On ne peut pas s’arrêter davantage aux observations par lesquelles M. Lauer essaie de justifier son hypothèse. Prétendre, en effet, selon ses propres expressions[1], que « les plus anciens manuscrits peuvent offrir une lacune de quelques années (893-919), de même qu’ils présentent une addition relative à l’année 877, » n’est pas donner un argument. À quoi bon, en outre, faire remarquer[2] que Richer, qui a utilisé Flodoard, « est le seul auteur qui fournisse la date exacte du couronnement de Charles le Simple (28 janvier 893) ? » C’est fort heureux, mais nous ne voyons pas l’intérêt que présente ce fait pour la date initiale des Annales.
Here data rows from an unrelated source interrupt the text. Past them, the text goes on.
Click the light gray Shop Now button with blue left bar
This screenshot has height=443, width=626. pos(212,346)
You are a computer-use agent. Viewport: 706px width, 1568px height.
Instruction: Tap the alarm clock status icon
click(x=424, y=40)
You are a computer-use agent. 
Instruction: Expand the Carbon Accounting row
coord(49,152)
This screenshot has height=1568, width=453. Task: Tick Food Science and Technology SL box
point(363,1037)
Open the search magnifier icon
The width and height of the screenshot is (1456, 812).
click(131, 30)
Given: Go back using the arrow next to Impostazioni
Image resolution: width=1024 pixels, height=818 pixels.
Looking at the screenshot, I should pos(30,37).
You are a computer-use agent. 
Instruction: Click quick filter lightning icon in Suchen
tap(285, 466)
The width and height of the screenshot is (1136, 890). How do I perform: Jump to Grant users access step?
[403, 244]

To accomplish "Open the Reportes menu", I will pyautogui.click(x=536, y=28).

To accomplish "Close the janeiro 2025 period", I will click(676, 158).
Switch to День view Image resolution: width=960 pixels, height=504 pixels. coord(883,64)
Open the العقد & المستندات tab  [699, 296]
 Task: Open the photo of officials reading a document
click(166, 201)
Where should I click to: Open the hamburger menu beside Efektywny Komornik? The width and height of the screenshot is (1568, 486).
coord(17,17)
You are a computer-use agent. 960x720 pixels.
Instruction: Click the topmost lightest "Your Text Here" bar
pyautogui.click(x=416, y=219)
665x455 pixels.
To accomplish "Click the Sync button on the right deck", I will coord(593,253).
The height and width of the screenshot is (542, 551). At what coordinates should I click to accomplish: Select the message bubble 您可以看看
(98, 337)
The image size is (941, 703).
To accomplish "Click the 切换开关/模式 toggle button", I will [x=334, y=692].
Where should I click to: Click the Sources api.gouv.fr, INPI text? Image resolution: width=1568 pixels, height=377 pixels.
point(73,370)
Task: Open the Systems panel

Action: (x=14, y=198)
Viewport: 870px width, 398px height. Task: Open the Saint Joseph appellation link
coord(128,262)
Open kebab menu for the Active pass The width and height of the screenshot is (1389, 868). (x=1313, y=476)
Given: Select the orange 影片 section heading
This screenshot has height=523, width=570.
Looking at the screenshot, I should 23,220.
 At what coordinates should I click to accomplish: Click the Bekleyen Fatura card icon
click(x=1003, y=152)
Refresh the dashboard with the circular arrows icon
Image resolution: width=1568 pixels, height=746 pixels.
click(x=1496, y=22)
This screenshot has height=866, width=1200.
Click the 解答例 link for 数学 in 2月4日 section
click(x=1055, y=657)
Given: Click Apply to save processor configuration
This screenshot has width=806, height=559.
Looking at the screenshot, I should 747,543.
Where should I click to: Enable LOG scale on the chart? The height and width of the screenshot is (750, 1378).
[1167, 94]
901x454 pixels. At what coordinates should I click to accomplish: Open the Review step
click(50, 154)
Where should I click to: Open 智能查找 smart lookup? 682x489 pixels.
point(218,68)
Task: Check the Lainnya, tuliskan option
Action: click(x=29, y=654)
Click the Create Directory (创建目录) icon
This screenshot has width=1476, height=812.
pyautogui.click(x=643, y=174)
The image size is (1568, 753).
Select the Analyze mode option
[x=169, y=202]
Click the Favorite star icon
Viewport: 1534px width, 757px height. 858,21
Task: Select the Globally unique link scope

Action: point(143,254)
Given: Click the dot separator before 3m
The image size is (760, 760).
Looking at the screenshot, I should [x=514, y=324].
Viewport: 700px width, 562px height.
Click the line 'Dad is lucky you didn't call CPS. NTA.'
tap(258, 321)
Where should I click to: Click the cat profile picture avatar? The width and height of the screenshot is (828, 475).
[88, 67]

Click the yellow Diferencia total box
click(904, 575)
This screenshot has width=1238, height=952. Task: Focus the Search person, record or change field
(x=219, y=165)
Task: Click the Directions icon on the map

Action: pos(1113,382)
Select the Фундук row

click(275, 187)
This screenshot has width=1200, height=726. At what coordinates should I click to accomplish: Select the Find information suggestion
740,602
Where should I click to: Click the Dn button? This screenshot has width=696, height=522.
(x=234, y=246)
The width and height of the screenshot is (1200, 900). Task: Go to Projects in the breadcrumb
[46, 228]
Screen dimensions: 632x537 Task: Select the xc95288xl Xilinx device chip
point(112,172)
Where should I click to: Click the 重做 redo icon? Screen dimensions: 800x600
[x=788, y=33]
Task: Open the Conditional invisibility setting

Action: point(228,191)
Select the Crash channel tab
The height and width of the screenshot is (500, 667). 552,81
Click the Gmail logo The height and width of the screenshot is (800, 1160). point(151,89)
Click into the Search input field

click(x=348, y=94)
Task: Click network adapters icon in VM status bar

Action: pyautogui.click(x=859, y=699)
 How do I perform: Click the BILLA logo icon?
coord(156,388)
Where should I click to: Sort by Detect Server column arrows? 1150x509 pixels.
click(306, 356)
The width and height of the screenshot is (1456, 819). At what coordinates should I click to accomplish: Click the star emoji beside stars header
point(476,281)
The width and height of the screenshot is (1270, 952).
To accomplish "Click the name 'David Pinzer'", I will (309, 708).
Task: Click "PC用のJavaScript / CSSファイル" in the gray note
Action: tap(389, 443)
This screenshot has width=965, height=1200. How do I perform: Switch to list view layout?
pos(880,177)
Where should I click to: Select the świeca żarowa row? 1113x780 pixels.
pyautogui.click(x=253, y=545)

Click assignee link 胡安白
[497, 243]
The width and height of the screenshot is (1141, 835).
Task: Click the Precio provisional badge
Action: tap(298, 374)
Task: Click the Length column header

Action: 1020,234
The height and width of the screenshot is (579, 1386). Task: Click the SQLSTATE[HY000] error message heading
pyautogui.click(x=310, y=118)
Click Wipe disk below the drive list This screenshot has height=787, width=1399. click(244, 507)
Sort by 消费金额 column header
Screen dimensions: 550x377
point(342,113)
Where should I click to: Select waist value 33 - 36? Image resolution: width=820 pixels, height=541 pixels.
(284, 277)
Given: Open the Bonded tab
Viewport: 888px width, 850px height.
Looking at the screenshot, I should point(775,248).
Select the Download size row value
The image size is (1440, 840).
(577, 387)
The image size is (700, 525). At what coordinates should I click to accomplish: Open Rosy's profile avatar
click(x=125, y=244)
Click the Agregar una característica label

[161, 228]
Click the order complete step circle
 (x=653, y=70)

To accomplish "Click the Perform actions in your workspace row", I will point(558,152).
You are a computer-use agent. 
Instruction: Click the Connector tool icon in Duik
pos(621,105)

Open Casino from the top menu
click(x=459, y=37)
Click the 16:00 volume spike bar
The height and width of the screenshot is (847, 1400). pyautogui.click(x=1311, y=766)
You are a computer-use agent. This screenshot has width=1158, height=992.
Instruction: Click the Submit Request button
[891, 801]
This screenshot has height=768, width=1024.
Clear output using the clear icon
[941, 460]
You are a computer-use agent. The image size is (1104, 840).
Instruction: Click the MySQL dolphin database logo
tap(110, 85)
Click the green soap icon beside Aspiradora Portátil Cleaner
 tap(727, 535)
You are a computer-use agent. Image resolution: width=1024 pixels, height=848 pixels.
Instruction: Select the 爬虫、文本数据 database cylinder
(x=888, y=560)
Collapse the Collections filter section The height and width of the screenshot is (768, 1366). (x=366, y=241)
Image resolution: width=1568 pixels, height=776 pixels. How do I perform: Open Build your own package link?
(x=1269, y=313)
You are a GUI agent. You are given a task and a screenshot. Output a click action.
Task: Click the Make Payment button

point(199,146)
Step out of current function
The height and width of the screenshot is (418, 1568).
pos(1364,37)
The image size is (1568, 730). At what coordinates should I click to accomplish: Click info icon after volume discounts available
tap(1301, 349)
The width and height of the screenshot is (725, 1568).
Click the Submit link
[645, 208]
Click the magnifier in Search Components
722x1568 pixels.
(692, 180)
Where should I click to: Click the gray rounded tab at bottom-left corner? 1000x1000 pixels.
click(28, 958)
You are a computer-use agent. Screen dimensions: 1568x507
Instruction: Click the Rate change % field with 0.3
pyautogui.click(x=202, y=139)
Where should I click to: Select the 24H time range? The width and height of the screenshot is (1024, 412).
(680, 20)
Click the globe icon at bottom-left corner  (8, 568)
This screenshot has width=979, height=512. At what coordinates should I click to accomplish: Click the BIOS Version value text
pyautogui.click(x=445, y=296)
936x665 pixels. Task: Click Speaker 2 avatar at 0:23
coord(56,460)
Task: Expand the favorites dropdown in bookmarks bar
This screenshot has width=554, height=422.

De ce que nous ignorons où Richer a puisé son renseignement, il ne s’en suit pas que ce soit dans un Flodoard perdu.

Nous ne comprenons pas enfin pourquoi on s’est tant étonné que Flodoard ait commencé ses Annales en l’année 919, qui n’a été marquée par « aucun fait politique important[3]. » En quoi cela était-il nécessaire ? Flodoard a écrit des Annales et non pas une Histoire de règne ou d’époque ; il a noté, au jour le jour ou à peu près, les événements qui arrivaient à sa connaissance ; le goût d’un pareil journal ne lui est venu que vers la vingt-cinquième année, et il a commencé par enregistrer une chute de grêle à Reims ; quoi de plus naturel ? Quel besoin avait-il d’attendre une circonstance solennelle quelconque ou de chercher un point de départ ?

Il faut donc conclure, comme Pertz l’a fait très justement, en 1839, et comme d’autres l’ont fait depuis[4], que les Annales de Flodoard commencent à 919 et que, jusqu’à plus ample informé, le texte que nous en possédons doit être considéré comme complet. La numérotation grecque signalée par Pertz et par M. Lauer semble être un simple synchronisme dont le point de départ est ou l’avènement de Charles le Simple ou plus probablement la date de la naissance de Flodoard, mais on ne saurait en tirer aucune conclusion au sujet d’une lacune du texte.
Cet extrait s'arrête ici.